Rojas es hoy un pueblo que, como todos los días, baja los toldos de los negocios a la hora de la siesta para que el sol no atente contra la mercadería, pero en el que pasan cosas que, dicen en estas calles, nunca les había tocado vivir. Por eso en la farmacia Villa del centro, de esas con frascos de boticario en las estanterías de madera, la conversación es sobre que la comisaría fue intervenida. Por eso en una de las tres confiterías en las que se puede conseguir almorzar después de las dos de la tarde cuatro varones dejan de pestañear cuando por la tele pasan los audios en los que Úrsula narraba a sus amigas la violencia de la que era víctima, y la encargada corre a mostrarle al dueño un video en el que se ve a un amigo de los dos: “El Chungo en Crónica, salió en Crónica”, le dice. Por eso la vidriera de la casa que ofrece largas cuotas para comprar electrodomésticos, repleta de parlantes de los que se instalan en los baúles de los autos, está empapelada con afiches que dicen “La policía es cómplice”.

Este cachito de la pampa húmeda es sede del femicidio que ahora mismo hace ruido hasta que haga ruido el próximo. El monumento principal de la plaza del centro está forrado de cartulinas. Dicen “Ni una menos”, “Libres sin miedo”, “Justicia por Úrsula”, “No nos callan más” y “¿Quién nos cuida de la Policía?”. También dice “Justicia” con aerosol rojo en la fachada del edificio municipal, y “Mafiosos”. El banco rojo de la plaza en el que se lee “En memoria de todas las mujeres asesinadas por quienes decían 'amarlas'” está vacante esta tarde. A algunos metros, el recuerdo de Úrsula reúne a tres adolescentes que se conocieron -también con ella- en el jardín de infantes. “Lo que más me voy a acordar es su sonrisa”, dice Sofía Rodríguez. “Quiero que el asesino pague por lo que hizo, que sufra por lo que le hizo sufrir, que vaya a la cárcel”.

Rojas es un pueblo en el que resuenan dos murmullos constantes: que Úrsula no tenía hermanos, que era lo único que Patricia y Adolfo tenían; y que cómo es que pidió ayuda y no la recibió. Un lugar con vecinos que se asoman a la ruta para ver pasar un cortejo fúnebre. Una localidad que se despide por última vez de Úrsula Bahíllo con un aplauso acompasado con el momento en el que su mamá tira algunos claveles blancos al agujero de tierra en el que tuvo que sepultar a su hija.

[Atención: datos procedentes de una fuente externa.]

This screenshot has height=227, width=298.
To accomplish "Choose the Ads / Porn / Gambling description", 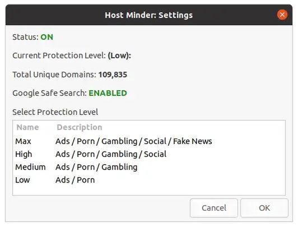I will point(96,167).
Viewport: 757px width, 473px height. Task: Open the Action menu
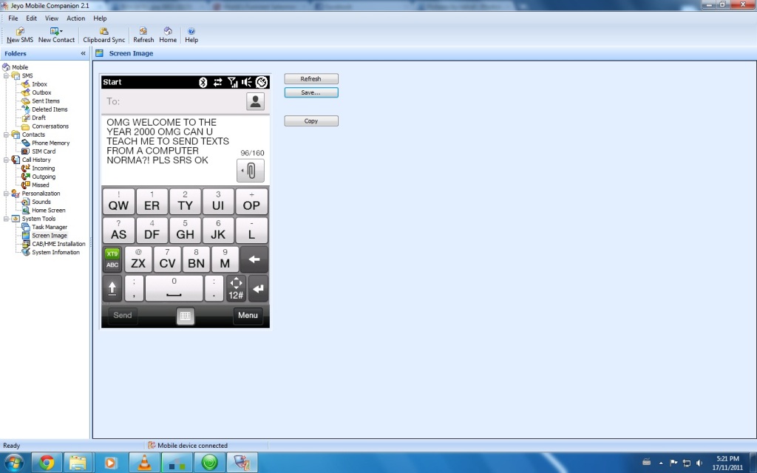tap(75, 18)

Y es también un pueblo en el que hay vallado municipal dispuesto para custodiar la cuadra de la comisaría. En el que dos policías redistribuyen las persianas metálicas disponibles en ventanas que ya fueron apedreadas por los vecinos. En el que la sede local de la Comisaría de la Mujer tiene cortinas violetas y una jefa interina, Gabriela Peralta, que asegura a este diario que todas las denuncias son tomadas pero que no tienen ningún auto disponible para cuando hace falta auxiliar a alguien. Asoma a la puerta el teléfono oficial del que depende tomar las denuncias: es un celular que sólo puede recibir llamadas y que está remendado con cinta scotch. Esos son los recursos este miércoles y esos serán los recursos este jueves.

Rojas es, en el atardecer de este miércoles, un pueblo de cuyo cementerio privado salen demasiados jóvenes.